I was told published books were open to authors to quote small sections from so long as they are sourced. Is this so? For example, I have a book going through its last round of edits that often quotes J.R.R Tolkien and his mythology. I assumed this was ok so long as the quotes were small sections. However, the publishing company has said nothing about it to me. Is there anything I need to do?


----------



## pmmg

Thats the rule far as I know it.

Are making a research material or thesis? I think I would pass on actual footnotes if it was a work of fiction. If, for example, I had a character who quoted Tolkien a lot, I dont think I would bother the reader with footnotes.


----------



## Tolkien

pmmg said:


> Thats the rule far as I know it.
> 
> Are making a research material or thesis? I think I would pass on actual footnotes if it was a work of fiction. If, for example, I had a character who quoted Tolkien a lot, I dont think I would bother the reader with footnotes.



It's a book about Tolkien and Middle-earth.


----------



## Devor

Tolkien said:


> It's a book about Tolkien and Middle-earth.

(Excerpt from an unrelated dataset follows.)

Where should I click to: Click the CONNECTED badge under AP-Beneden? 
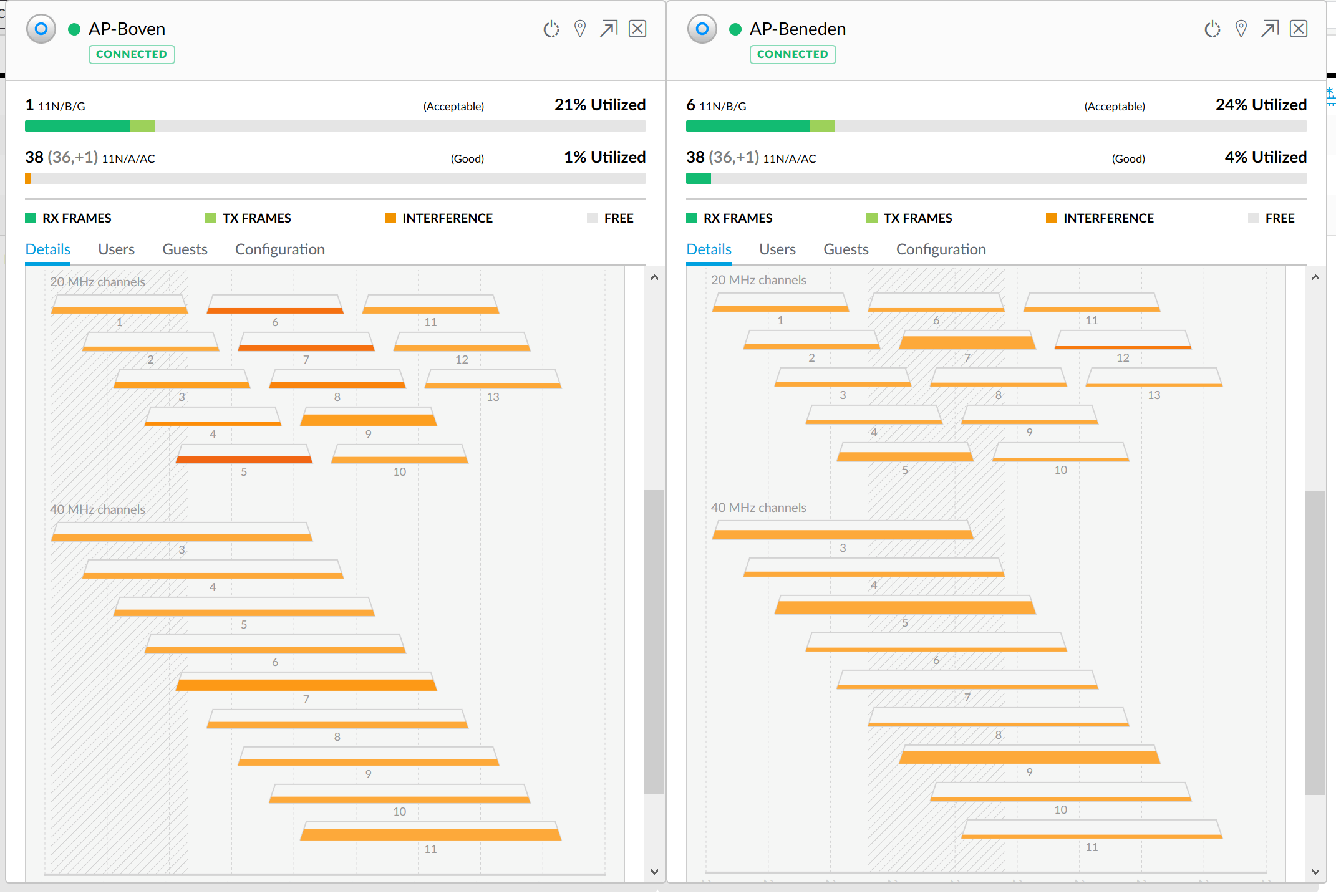[792, 54]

You should be okay then.  Short passages, properly cited, are fair use, especially if it's like a documentary type thing.  In fact it's kind of weird, but you can sell a book where JRR Tolkein himself is a character who goes into a parody resembling Middle Earth and gets excited about the silly languages and he can quote himself sometimes and it's all fine, but don't dare do that same thing with Frodo Baggins as the MC (at least, not if you want to _sell_ it).


----------



## Tolkien

Devor said:


> You should be okay then.  Short passages, properly cited, are fair use, especially if it's like a documentary type thing.  In fact it's kind of weird, but you can sell a book where JRR Tolkein himself is a character who goes into a parody resembling Middle Earth and gets excited about the silly languages and he can quote himself sometimes and it's all fine, but don't dare do that same thing with Frodo Baggins as the MC (at least, not if you want to _sell_ it).

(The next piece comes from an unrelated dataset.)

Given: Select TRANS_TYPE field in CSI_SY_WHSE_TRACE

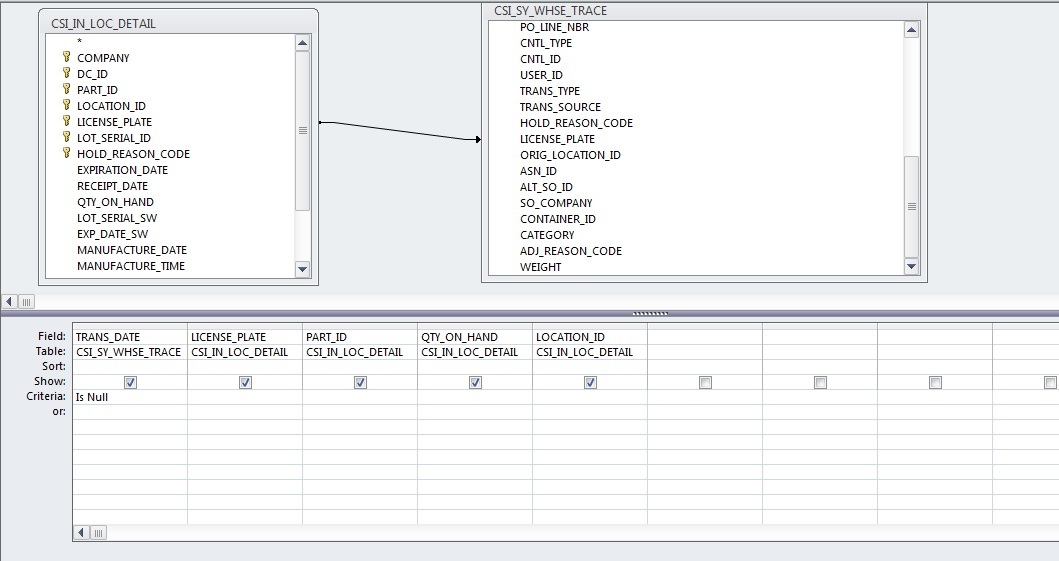Looking at the screenshot, I should click(549, 91).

SO does each and every passage need citation to the chapter it is pulled from?


----------



## CupofJoe

Tolkien said:


> SO does each and every passage need citation to the chapter it is pulled from?


If it was academia, you would probably be citing down to the page and the printing/edition of the book you used to find it.


----------



## Devor

Tolkien said:


> SO does each and every passage need citation to the chapter it is pulled from?



You should use a proper bibliography to be safe.  I don't think footnotes would be necessary.  But an addendum saying "The passage quoted on page 72 is from...."


----------



## Tolkien

Devor said:


> You should use a proper bibliography to be safe.  I don't think footnotes would be necessary.  But an addendum saying "The passage quoted on page 72 is from...."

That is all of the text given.